Q: I’m curious about the English suffix “-ee.” It looks as though it’s borrowed from French, but it’s much more flexible in English. When did English speakers start using this repurposed French form?
A: Yes, the “-ee” suffix in English is derived from French—or, more precisely, from Anglo-Norman, a mixture of medieval French dialects used in English law, commerce, education, and so on from roughly the 13th to the 15th century.
The suffix appeared at first in technical terms of law, according to the Oxford English Dictionary, and “was originally an adaptation of the -é of certain Anglo-Norman past participles, which were used as nouns.”
The -é ending of these passive nouns became -ee as they were paired with the agent nouns, ending in -or, that acted upon them. So a complementary pair like apelor and apelé—for one who accuses and one who’s accused—became apelor (or apelour) and apelee in Anglo-Saxon legal language.
As the OED explains, “The existence in legal Anglo-Norman of pairs of correlative words seems to have led in the first place to the invention of words [ending] in -ee parallel to those agent-nouns in -or which had been adapted in legal use from Anglo-Norman.”
Later, the dictionary adds, “the terminations -or and -ee were freely added to English verb-stems to form nouns, those in -or denoting the agent, and those in -ee the passive party, in such transactions as are the object of legislative provision.”
“The derivatives in -ee, however, unlike the Anglo-Norman participial nouns after which they were modelled, have not usually a grammatically passive sense, but denote the ‘indirect object’ of the verbs from which they are derived,” the OED says. “Thus vendee is the person to whom a sale is made, indorsee the person in whose favour a draft, etc. is indorsed, lessee the person to whom property is let.”
Oxford notes a “still greater departure from the original function of the suffix” in a word like “payee,” which “denotes the person who is entitled to be paid, whether he be actually paid or not.”
“In a few cases,” the OED adds, “the suffix has been appended, not to a verb-stem in English or Anglo-Norman, but to a Latin participial stem etymologically related to an English noun, as in legatee, a person to whom a legacy has been bequeathed.”
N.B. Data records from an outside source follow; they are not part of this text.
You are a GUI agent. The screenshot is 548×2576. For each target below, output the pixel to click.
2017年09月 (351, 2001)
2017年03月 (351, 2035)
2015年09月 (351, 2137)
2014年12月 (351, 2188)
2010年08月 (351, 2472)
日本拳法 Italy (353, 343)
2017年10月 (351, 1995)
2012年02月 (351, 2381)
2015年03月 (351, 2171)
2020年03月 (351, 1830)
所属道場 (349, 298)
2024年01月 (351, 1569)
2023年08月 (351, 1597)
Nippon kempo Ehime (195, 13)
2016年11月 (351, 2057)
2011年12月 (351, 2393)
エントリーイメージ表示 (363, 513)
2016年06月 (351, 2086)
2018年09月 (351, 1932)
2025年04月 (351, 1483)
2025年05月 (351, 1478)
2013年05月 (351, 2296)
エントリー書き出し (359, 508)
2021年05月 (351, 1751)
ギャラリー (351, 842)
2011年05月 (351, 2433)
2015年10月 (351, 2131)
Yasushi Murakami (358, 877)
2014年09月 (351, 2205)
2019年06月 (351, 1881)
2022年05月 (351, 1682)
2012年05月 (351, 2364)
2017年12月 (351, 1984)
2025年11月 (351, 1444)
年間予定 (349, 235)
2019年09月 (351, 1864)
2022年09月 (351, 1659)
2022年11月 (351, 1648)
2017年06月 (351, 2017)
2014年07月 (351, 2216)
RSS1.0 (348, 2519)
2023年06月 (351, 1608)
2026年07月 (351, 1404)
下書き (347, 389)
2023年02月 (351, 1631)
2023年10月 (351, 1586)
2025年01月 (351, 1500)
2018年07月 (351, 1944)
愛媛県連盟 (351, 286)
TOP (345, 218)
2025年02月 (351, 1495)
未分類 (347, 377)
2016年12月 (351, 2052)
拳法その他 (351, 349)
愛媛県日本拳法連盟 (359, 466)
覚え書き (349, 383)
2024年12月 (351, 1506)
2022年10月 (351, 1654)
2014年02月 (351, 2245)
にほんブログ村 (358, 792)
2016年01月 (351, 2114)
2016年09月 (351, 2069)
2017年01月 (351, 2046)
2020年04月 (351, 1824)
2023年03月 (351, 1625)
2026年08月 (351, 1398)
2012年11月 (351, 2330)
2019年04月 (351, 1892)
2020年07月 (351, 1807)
The suffix “also appears in the English spelling of certain nouns adopted from modern French participial nouns in -é, as debauchee, refugee,” the dictionary says. And in some words, such as “bargee” and “devotee,” the suffix “is employed apparently arbitrarily.”
The linguist Otto Jespersen notes in Growth and Structure of the English Language (1912) that the use of the -ee suffix in Anglo-Norman law gradually extended to nouns formed from past participles that didn’t end in -é.
As an example, he cites “vendee,” derived from vendre (to sell), whose past participle is vendu, thus “vendee is the man to whom something is sold (l’homme à qui on a vendu quelque chose).” The parenthetical French is Jespersen’s.
“Now,” Jespersen writes, “these formations are no longer restricted to juridical language, and in general literature there is some disposition to turn this ending to account as a convenient manner of forming passive nouns.”
To indicate how far the usage has widened from legal language, he cites several literary examples, including such rarities as “staree” (one who’s stared at, Maria Edgeworth, 1801), “cursee” (one who’s cursed, Thomas Carlyle, 1829), and “gazee” (one who’s gazed at, Thomas De Quincey, 1853). The OED refers to these terms as humorous “nonce-words” (those used for the nonce—that is, for the moment).
As Jespersen points out, English is a very flexible language: “Such a word as trusteeship is eminently characteristic of the composite character of the language: Scandinavian trust + a French ending used in a manner unparalleled in French + an old English ending.”